The Constitution’s framers purposely divided the treaty-making power between the president and Senate, requiring that the Senate consent to any treaty by a two-thirds supermajority, both to limit presidential power and to ensure that all such international undertakings by the United States enjoyed broad domestic support. This bedrock requirement cannot be avoided by claiming that an agreement ordering critical aspects of our relationship with another country is somehow not a “treaty,” or by reference to another treaty like the UN Charter.
Ratification of the Charter committed the United States, like other UN members, to comply with certain Security Council resolutions and those resolutions may impose binding international obligations on the United States. Specifically, Chapter VII of the Charter indicates that the “Security Council shall determine the existence of any threat to the peace. . .and shall. . . decide what measures should be taken in accordance with Articles 41 and 42, to maintain or restore international peace and security.” By invoking Chapter VII, the administration intends to bypass the Senate and Congress as a whole.
The Charter, of course, does not and cannot reorder the Constitution’s division of power between Congress and the president. As the Supreme Court noted in a recent case, involving U.S. obligations to implement International Court of Justice decisions under the Charter, where it found that ICJ decisions were not automatically binding as a matter of domestic law “[t]he President may comply with the treaty’s obligations by some other means, so long as they are consistent with the Constitution.” Medellin v. Texas (2008)

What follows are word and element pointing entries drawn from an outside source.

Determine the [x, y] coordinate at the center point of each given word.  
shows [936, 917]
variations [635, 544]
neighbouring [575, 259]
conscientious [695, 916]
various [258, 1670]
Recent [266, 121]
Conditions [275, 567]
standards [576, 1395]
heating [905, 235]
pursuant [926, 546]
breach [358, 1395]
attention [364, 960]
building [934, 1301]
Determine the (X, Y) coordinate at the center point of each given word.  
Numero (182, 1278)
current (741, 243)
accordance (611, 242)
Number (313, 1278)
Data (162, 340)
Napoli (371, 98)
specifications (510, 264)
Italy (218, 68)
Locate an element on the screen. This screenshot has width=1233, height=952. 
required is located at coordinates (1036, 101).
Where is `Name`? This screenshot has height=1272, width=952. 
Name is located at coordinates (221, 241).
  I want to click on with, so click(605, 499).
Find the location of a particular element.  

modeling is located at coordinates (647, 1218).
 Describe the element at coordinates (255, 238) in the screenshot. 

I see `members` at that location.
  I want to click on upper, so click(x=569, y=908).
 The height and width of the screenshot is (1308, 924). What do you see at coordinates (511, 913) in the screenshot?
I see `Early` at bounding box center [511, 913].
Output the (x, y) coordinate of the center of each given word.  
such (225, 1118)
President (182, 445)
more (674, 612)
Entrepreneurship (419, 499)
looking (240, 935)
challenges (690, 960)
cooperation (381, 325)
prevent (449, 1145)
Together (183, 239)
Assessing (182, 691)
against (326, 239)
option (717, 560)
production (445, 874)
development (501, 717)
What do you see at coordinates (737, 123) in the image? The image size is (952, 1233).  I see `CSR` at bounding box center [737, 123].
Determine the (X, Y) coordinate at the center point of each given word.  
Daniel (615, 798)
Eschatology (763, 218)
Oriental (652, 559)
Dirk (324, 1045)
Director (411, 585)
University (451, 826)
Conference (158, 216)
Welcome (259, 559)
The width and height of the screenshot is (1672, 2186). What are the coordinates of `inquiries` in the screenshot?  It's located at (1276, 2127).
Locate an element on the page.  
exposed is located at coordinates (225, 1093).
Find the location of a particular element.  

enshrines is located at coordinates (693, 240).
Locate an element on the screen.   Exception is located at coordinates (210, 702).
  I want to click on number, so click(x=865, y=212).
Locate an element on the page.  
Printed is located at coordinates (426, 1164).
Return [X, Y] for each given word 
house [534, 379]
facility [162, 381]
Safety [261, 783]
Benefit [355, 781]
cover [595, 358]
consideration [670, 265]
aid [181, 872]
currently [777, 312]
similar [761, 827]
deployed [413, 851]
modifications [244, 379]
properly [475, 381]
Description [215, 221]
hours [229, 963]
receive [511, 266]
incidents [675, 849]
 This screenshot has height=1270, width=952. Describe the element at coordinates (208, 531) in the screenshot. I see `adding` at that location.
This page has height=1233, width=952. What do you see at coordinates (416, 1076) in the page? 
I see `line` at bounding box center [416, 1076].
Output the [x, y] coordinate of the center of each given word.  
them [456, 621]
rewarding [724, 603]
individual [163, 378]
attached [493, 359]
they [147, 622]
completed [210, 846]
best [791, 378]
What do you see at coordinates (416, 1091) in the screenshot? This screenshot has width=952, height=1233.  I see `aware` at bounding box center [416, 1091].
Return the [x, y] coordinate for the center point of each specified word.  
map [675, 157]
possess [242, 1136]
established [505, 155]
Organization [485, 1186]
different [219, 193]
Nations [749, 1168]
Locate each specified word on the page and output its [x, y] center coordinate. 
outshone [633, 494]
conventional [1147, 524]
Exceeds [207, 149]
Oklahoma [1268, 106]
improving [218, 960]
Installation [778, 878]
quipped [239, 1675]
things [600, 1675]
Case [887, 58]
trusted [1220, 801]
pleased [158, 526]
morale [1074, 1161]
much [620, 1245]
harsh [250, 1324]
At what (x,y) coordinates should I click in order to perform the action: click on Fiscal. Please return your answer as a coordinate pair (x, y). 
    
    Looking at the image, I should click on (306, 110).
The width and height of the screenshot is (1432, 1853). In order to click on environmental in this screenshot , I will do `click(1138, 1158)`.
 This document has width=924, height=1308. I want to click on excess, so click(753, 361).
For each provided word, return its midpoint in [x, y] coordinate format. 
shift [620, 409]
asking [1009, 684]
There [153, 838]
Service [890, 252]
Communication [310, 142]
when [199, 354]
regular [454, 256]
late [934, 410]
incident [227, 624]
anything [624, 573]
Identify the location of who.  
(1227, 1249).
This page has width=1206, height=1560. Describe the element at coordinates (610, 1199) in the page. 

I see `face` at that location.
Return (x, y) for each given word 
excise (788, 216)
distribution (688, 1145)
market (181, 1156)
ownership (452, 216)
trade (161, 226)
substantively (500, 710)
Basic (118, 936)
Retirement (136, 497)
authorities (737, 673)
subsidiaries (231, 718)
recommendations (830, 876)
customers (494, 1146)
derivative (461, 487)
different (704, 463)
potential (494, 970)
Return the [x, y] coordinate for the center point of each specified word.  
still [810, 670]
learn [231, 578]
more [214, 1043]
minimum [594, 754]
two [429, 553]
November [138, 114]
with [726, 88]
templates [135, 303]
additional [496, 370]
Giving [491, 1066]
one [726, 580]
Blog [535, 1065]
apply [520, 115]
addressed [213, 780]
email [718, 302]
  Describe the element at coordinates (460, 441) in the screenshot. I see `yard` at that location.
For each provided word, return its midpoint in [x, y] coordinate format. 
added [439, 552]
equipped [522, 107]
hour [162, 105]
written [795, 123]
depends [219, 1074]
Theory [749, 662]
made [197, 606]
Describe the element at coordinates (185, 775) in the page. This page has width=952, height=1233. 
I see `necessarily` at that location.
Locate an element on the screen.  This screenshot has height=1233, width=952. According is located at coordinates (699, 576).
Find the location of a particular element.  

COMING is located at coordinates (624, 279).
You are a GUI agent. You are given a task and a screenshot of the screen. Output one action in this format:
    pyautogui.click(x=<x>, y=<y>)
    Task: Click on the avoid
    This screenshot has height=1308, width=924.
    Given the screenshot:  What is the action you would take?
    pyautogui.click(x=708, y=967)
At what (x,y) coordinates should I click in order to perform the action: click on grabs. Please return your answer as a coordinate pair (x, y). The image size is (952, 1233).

Nevertheless, having the Security Council drive an Iranian agreement will have several deleterious legal and policy consequences. First, while the Iranian nuclear deal would not be binding on the United States as a “signatory” to the agreement, rendering Secretary Kerry’s statement to this effect technically correct but utterly misleading, it would bind the United States as a UN member.
Second, as is common with Chapter VII resolutions, the Iranian nuclear weapons resolution would keep the Council seized of the matter. This means that the resolution could be revised only by future Security Council action, which the United States cannot guarantee. For example, the United States and its allies would be unable to extend the proposed 10-year sunset provision, even if that became necessary based on Iranian conduct, since Iran would surely oppose the measure with the backing of Russia and China, who can veto any change.
This point is worth emphasizing, since the administration’s main oft-articulated reason for choosing the 10-year time frame for the nuclear deal is its belief that over this time period Iran’s regime would lose its revolutionary character and become a responsible regional power. This optimistic assumption has been strongly challenged by Israel, Saudi Arabia and other Sunni Arab states, who point out that Tehran hasn’t mellowed over the last several decades. The response by administration’s supporters has been that the United States will be able to react in the future to evolving Iranian behavior, whether positive or negative; this claim rings hollow, given the Chapter VII resolution that would enshrine the nuclear weapons deal.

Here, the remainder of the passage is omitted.